One day, while riding his bicycle, he came across a stranger fixing a broken-down car on the side of the road. As they talk, Tom Black gets the idea of flying in her head, after which he becomes her instructor.
As Herman Melville details 19th-century whaling, Markham puts you in the seat of an Avro-Avian plane to explain its controls and bare minimum requirements. Black taught her to trust her compass and her instincts, but “nothing else.”
“If you can’t fly without looking at airspeed, altimeter and bank and turn indicators, you can’t fly,” he said.

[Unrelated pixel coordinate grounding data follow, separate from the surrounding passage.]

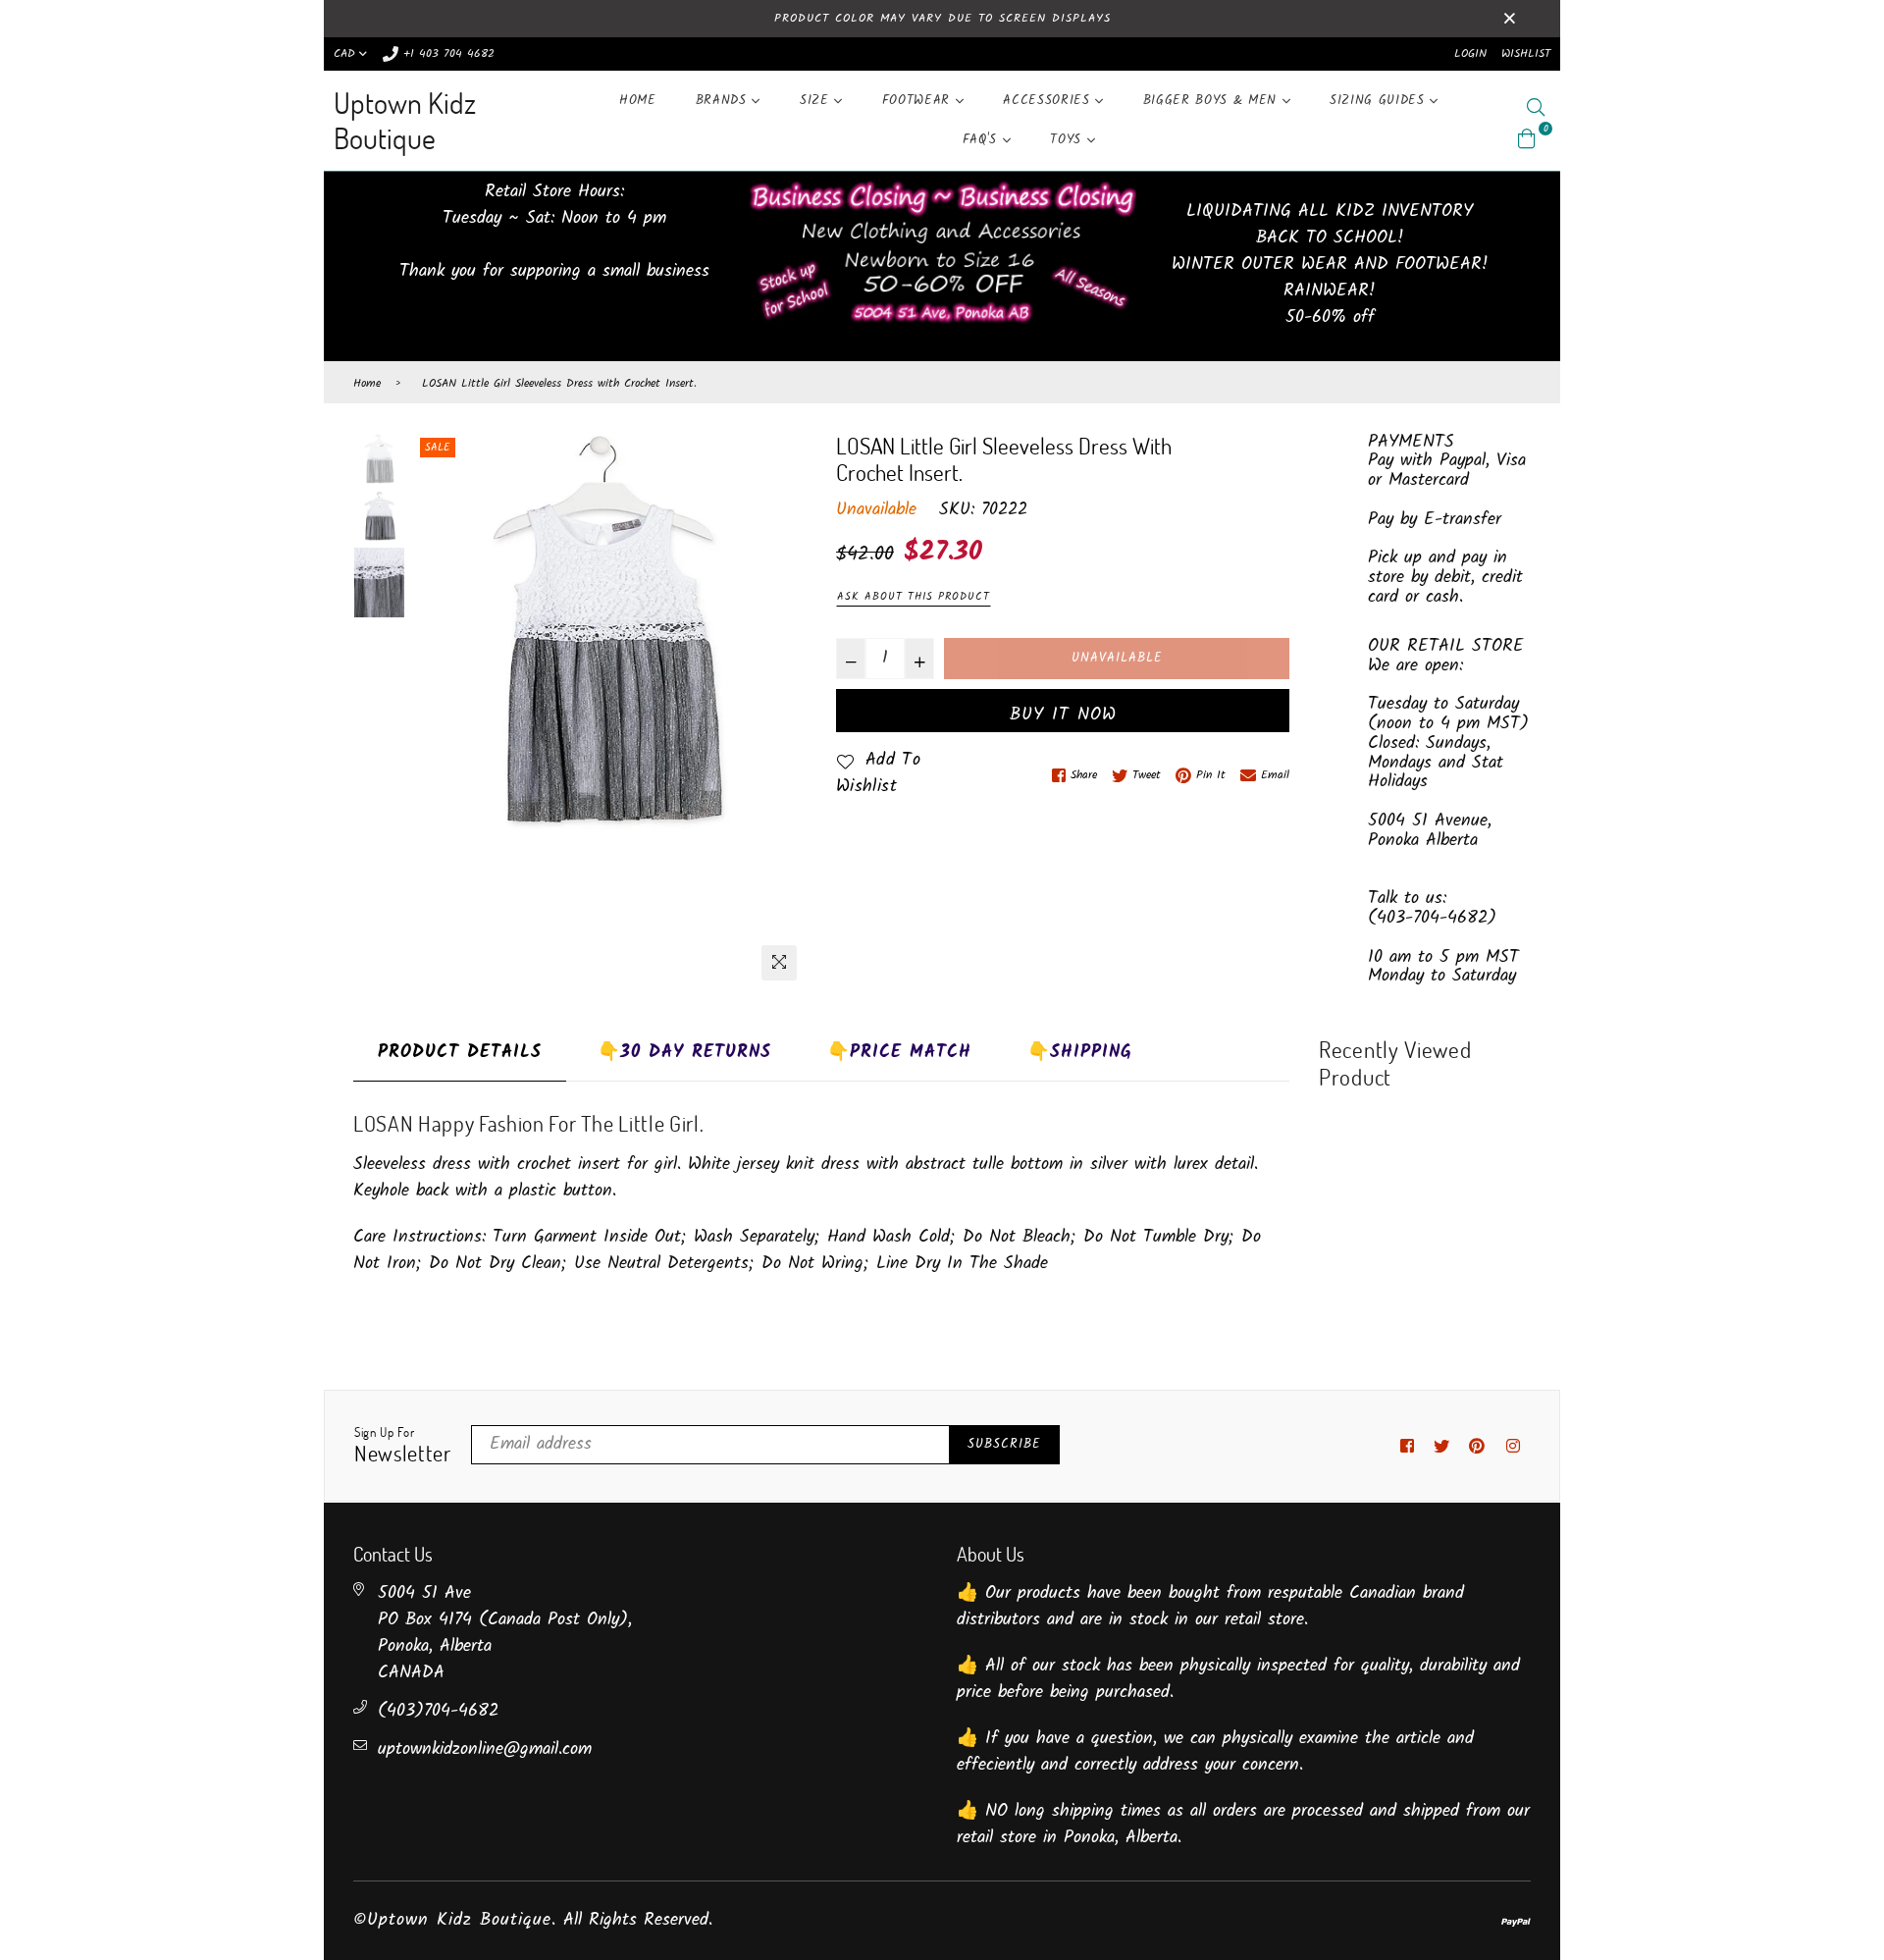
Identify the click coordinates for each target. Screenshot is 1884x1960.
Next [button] (782, 711)
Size (817, 100)
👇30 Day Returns (684, 1052)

You really feel like you’re flying as she describes the downdrafts as you approach the mountains, look for fumes from campfires, and navigate the featureless landscape.
She was so brave! She flew with an open cockpit without a radio. When Bush consulted charts before her flights, she often said, “Most of the terrain you had to fly over was marked bluntly ‘unsurveyed.’ “
Markham’s life was so extraordinary that she didn’t realize what it was until she was older. I said,
Hey, 2020 and beyond, we all know boredom.
Diana Abreu is a page designer at LNP. Lancaster Online. “Unscripted” is a weekly entertainment column produced by her team of rotating writers.